Return exactly those lines of the material below that fall between the line holding "[Daha Fazla] (122, 608)" and the line holding "[Süper Lig Fikstür] (658, 888)", inclusive.

──────

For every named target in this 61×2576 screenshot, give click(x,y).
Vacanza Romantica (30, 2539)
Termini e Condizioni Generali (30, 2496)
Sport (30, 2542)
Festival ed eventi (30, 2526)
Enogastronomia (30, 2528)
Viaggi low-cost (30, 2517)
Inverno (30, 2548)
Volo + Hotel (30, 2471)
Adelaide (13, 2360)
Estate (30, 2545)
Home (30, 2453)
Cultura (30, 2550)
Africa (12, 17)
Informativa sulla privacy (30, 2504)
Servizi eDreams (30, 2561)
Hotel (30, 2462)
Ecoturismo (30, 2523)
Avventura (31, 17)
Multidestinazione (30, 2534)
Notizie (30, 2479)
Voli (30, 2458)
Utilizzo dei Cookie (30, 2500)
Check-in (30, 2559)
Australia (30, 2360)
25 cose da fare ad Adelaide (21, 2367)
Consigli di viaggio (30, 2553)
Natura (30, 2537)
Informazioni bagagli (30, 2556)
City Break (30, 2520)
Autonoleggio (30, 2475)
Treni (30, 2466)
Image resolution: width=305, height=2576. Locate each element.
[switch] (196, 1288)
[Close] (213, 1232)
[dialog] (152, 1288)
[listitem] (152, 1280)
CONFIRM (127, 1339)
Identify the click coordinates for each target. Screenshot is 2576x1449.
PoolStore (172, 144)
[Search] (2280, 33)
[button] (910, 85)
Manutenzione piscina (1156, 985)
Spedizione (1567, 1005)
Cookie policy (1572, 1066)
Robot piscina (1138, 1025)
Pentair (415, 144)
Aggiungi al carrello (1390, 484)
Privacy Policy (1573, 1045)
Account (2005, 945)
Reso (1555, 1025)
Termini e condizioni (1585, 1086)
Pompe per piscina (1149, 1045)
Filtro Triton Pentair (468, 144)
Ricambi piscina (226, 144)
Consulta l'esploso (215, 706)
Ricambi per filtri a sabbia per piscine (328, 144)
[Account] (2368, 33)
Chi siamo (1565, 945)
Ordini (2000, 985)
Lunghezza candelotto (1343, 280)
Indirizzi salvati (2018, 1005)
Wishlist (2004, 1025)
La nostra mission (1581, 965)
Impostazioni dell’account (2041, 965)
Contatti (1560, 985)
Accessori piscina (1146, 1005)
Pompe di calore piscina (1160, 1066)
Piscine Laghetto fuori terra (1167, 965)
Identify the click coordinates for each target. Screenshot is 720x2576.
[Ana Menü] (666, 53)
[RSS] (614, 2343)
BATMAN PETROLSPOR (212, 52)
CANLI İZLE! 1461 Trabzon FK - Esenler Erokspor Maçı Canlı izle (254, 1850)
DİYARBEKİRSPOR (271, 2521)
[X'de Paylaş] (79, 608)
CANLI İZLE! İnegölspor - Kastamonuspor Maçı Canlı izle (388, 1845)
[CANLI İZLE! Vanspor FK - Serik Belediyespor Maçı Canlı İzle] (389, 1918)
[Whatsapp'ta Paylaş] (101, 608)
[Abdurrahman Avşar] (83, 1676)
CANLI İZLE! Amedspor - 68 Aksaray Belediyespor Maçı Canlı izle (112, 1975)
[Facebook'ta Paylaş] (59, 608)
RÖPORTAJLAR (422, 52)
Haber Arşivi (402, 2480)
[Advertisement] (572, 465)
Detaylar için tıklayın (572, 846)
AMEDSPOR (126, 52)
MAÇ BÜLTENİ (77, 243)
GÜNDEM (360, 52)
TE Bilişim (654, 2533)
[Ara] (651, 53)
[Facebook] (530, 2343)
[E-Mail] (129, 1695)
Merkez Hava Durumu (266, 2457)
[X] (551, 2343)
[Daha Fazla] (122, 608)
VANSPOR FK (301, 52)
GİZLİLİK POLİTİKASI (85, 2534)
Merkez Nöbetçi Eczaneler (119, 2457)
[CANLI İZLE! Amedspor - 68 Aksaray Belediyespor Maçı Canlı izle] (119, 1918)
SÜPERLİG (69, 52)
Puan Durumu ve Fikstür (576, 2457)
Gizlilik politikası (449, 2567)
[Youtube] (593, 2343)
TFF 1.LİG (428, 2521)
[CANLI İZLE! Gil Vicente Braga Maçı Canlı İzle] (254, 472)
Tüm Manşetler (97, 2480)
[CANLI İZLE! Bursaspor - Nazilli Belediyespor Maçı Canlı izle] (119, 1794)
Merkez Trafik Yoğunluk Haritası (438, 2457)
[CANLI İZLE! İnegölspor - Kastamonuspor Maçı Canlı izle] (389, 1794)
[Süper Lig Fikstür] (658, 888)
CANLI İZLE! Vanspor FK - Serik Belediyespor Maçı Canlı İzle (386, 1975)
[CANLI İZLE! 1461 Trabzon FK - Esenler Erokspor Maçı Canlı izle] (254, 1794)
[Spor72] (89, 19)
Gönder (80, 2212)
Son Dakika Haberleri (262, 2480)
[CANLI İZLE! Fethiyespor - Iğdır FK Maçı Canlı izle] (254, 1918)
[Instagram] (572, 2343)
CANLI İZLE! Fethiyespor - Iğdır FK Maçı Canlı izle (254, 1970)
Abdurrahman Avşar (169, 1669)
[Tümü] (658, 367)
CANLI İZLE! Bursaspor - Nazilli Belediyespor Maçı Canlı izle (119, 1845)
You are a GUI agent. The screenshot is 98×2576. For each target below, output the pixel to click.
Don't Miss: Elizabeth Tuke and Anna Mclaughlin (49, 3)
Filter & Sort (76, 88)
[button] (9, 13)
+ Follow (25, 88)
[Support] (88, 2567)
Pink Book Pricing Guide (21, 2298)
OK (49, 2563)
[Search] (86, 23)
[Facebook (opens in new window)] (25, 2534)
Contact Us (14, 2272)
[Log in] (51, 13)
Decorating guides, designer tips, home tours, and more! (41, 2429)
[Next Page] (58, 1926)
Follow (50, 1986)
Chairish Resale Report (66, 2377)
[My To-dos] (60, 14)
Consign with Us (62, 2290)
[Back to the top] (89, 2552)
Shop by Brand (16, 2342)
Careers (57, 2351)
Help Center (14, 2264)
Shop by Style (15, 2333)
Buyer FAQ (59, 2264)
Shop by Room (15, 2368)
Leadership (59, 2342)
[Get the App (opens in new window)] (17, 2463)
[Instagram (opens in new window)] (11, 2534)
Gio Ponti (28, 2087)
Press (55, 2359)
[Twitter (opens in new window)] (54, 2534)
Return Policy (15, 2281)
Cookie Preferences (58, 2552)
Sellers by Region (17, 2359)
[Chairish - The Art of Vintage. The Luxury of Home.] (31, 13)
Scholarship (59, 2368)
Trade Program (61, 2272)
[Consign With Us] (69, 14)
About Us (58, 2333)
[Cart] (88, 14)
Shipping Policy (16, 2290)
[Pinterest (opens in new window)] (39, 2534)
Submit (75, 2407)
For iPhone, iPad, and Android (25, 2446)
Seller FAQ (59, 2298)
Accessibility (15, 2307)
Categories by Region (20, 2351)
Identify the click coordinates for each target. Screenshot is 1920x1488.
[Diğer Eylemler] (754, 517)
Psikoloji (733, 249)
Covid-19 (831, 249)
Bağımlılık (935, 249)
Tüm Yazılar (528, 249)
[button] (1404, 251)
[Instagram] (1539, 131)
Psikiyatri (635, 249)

──────

RESPONSE:
[Daha Fazla] (122, 608)
VANSPOR FK (301, 52)
GİZLİLİK POLİTİKASI (85, 2534)
Merkez Nöbetçi Eczaneler (119, 2457)
[CANLI İZLE! Amedspor - 68 Aksaray Belediyespor Maçı Canlı izle] (119, 1918)
SÜPERLİG (69, 52)
Puan Durumu ve Fikstür (576, 2457)
Gizlilik politikası (449, 2567)
[Youtube] (593, 2343)
TFF 1.LİG (428, 2521)
[CANLI İZLE! Gil Vicente Braga Maçı Canlı İzle] (254, 472)
Tüm Manşetler (97, 2480)
[CANLI İZLE! Bursaspor - Nazilli Belediyespor Maçı Canlı izle] (119, 1794)
Merkez Trafik Yoğunluk Haritası (438, 2457)
[CANLI İZLE! İnegölspor - Kastamonuspor Maçı Canlı izle] (389, 1794)
[Süper Lig Fikstür] (658, 888)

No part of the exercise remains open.